Chapitre 4.
Le retour du Diable

— Le Diable n’a pas disparu à la Renaissance. Il est toujours là. L’ignorer ne l’a pas rendu moins dangereux. Bien au contraire...

L’homme noir aux cheveux blancs parlait depuis dix minutes. Sa voix chantante magnétisait les anges :

— Depuis le Seizième siècle, le Diable fait des pactes.

— Des pactes ?

— Oui, avec des hommes influençables.

— Mais comment ? demanda un ange curieux avec de petites lunettes, tout en regrettant beaucoup que tous les regards se soient tournés sur lui, surtout celui de cette harpie dont il avait une peur bleue.

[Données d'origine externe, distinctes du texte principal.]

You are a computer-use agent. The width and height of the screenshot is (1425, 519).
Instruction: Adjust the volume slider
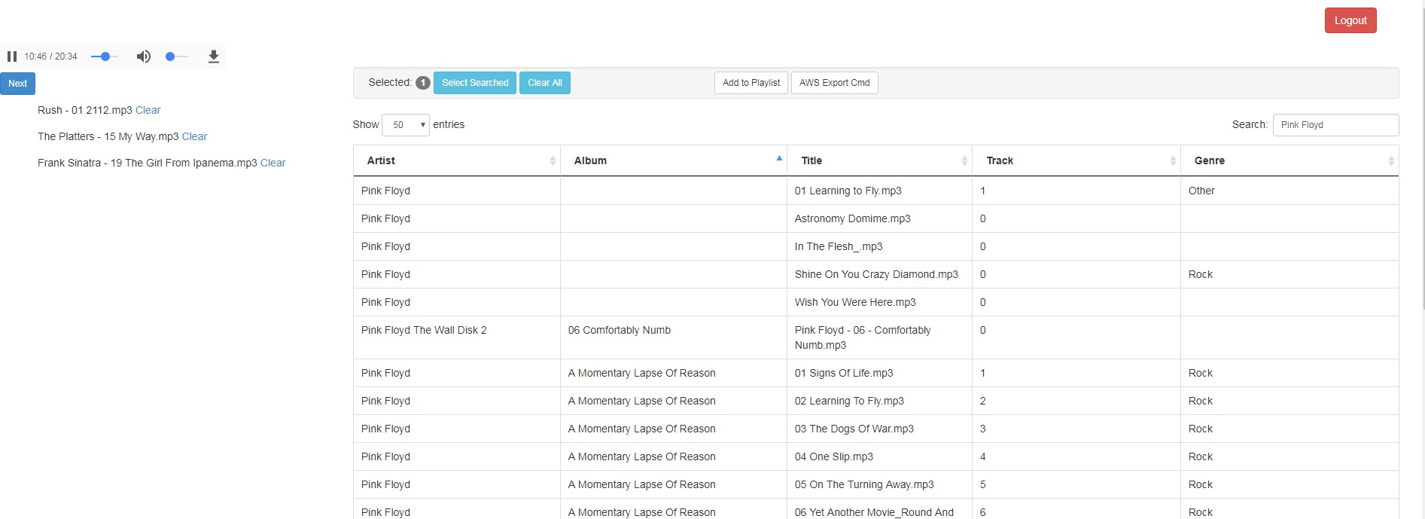click(176, 56)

— En échange de ce qu’ils souhaitent le plus au monde, il leur prend leur âme.

— Oh, mon Dieu !! dit l’ange aux lunettes, tout en posant sa main devant sa bouche pour tenter de ravaler les mots prononcés.

— Oui, il y a eu Faust, mais plus récemment, ce sont des musiciens qui ont vendu leur âme. Tartini[Note_5], Paganini[Note_6] au dix-neuvième siècle, plus tard il y a eu des banjoïstes, et surtout dans les années vingt et trente, des joueurs de Blues, Ike Zinnemann, Tommy Johnson, et plus récemment Robert Johnson.

— Robert Johnson ?

— Oui, certains le considèrent comme la plus grande influence musicale du vingtième siècle.

— La plus grande influence musicale du vingtième siècle ! dit la harpie en riant. Dis-moi, Pierre, en regardant un homme qui jouait avec de grosses clés, tu les as trouvés où, ces guignols?

L’homme aux lunettes rondes vint à la rescousse de l’homme noir aux cheveux blancs :

— Avec ses deux enregistrements de 1936 et 1937, Robert Johnson transforme l’histoire du Blues. C’est lui le chaînon manquant entre le Delta Blues et le Chicago Blues. Du Chicago Blues naîtra le boogie, le be-bop, et le rock’n’roll. Du rock’n’roll naîtra la culture et la civilisation modernes.

— Et alors, vous voulez en venir où ?

— Le Blues a changé le monde.

— Vous voulez dire que…

— Au commencement, il y a la musique de Robert Johnson...Clapton, Santana, les Stones…tous sont influencés par Robert Johnson.

Il s’arrêta pour boire un verre d’eau posé devant lui.

— À l’origine, il y a un homme, reprit l’homme aux cheveux blancs. Un homme et sa musique. C’est lui qui transforme le Blues. Et en transformant le Blues, il transforme le monde.

— Pourquoi vous nous racontez tout ça ?

— Parce qu’il y a un problème…

— Le Diable !

— Oui, pour acquérir son talent musical, Robert Johnson vend son âme au Diable en 1931. Et depuis, rien ne va plus.

Tout le monde se tut. Ils réfléchirent.

— Je ne comprends rien. Vous dîtes que le Blues a changé le monde. Et vous affirmez que c’est l’œuvre du Diable ?

— Les choses ne sont jamais simples, dit l’homme noir aux cheveux blancs. Dans tout, il y a la lumière et l’ombre. La lumière du Blues qui a rendu la civilisation plus belle n’est en rien responsable des maux de la civilisation…Mais le Diable a un plan, et ce plan je ne le connais pas. Je sais juste que Robert Johnson en fait partie.

— Johnson est un agent du Diable ?

— Mais pas du tout, c’est un pauvre humain comme… vous et moi. Il voulait vivre sa vie, mais une nuit il a fait une mauvaise rencontre.

Agacée, la harpie l’interrompit :

— Alors, vous suggérez qu’on liquide Robert Johnson ?

— Mais non!

— Si on ne le liquide pas, quelle est votre solution ?

— Revenir à la source, interrompit l'homme aux lunettes rondes, modifier la variable derrière l'élément déclencheur, et reprogrammer l'équation socio-temporelle.

— Et sans le charabia?!

L'homme aux cheveux blancs reprit la parole :

— C’est simple : il faut retrouver Robert Johnson.

— Et ?

— L’empêcher de vendre son âme au Diable.